Reason and judgement, the ‘more noble part’ of the human being, must be pre-eminent in all religious experience; otherwise it is but a sham and ‘enthusiasm’. Real religion, he concludes, is ‘a sober, calm, reasonable thing’.
By the following month, Chauncy had penned a further attack on the revival in an open letter written to a minister in Scotland. Chauncy declares: ‘There never was such a spirit of superstition and enthusiasm reigning in the land before; never such gross disorders and barefaced affronts to common decency; never such scandalous reproaches on the Blessed Spirit, making him the author of the greatest irregularities and confusions’.
He is firmly persuaded that, in general, the revival is nothing more than the ‘effect of enthusiastic heat’.
For Chauncy, the excesses of the revival revealed its true nature; it was not at all a work of God’s Holy Spirit, but merely an instance of uncontrolled emotionalism. Viewing the revival through the lens of Davenport’s antics (and of others like him), it is not surprising that Chauncy came to the conclusion that the revival was mostly heat with little light, and should be rejected as spurious.
Chauncy saw the main work of the Spirit as the enlightenment of the mind. ‘An enlightened mind, and not raised affections’, he would later state, ‘ought always to be the guide of those who call themselves men; and this, in the affairs of religion, as well as other things: And it will be so, where God really works on their hearts by his Spirit’.
A middle way
Jonathan Edwards, one of the key leaders in the revival, thus found himself in the unenviable position of giving an answer to both sides in the debate about the nature of the revival.
To the ‘pious zealots’ like Davenport he will stress that biblical Christianity must involve the mind and reason. When God converts a person, light is shed upon the mind. On the other hand, there is much more to conversion than enlightenment.
In response to Chauncy and those of his persuasion, he will thus maintain that genuine spirituality flows from a heart aflame with the love of God. There is no genuine Christianity without a warm heart. The key work in which Edwards charted this middle way is A Treatise Concerning Religious Affections.

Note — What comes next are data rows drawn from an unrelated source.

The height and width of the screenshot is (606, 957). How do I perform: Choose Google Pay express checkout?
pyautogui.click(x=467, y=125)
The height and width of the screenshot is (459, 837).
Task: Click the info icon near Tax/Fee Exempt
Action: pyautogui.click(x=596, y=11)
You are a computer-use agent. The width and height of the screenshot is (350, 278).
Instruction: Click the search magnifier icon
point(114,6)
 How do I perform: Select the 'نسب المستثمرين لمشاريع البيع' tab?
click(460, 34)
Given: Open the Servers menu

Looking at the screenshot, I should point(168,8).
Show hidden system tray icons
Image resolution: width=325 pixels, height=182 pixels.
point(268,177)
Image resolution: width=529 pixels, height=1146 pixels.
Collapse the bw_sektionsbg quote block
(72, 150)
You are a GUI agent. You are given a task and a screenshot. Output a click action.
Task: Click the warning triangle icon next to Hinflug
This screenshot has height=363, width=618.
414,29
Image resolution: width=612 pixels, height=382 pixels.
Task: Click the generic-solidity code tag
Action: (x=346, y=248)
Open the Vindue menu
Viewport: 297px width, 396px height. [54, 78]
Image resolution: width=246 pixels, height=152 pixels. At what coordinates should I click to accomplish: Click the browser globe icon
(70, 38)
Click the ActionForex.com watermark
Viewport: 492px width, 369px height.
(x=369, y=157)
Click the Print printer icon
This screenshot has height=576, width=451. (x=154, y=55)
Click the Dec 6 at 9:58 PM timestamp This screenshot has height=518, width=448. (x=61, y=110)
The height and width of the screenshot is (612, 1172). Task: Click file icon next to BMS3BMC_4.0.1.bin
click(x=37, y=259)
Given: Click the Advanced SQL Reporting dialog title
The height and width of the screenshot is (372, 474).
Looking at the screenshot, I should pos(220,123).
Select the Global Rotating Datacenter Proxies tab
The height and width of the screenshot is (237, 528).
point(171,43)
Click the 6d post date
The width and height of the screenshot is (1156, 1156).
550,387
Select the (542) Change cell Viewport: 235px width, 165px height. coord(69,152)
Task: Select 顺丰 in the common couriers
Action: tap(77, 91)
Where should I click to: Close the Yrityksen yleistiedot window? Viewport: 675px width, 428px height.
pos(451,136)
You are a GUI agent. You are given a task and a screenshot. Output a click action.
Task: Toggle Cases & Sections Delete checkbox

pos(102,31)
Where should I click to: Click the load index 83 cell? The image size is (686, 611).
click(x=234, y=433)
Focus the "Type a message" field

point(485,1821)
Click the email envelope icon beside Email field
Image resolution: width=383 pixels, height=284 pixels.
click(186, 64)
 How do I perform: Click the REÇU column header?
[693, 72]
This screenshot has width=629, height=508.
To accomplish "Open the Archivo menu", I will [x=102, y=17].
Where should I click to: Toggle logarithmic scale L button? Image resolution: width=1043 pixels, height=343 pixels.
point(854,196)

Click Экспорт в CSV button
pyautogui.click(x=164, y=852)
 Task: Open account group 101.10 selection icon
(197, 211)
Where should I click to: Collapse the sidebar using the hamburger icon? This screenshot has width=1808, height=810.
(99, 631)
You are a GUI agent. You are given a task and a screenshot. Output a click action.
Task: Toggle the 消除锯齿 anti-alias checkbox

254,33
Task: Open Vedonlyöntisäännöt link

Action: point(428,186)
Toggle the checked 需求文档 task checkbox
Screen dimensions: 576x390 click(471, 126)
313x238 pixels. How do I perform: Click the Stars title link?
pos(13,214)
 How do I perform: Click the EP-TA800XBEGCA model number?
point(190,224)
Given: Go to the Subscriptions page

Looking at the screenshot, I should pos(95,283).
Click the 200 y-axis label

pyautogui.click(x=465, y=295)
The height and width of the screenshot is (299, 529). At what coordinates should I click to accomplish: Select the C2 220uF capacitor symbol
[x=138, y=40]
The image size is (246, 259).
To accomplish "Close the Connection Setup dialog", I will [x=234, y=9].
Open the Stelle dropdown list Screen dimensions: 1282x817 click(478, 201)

Harold P. Simonson, who has written a book presenting Edwards as a theologian of the heart, states that Edwards’ work was the culmination of ‘some twenty-five years of thought about the nature of religious experience’.
Iain Murray, in his marvellous biography of Edwards, can say that it ‘is unquestionably one of the most important books possessed by the Christian church on the nature of true religion’. And so it is, for in it we find an exhaustive and penetrating exposition of the nature of true Christian spirituality, a spirituality in which both heat and light are vital.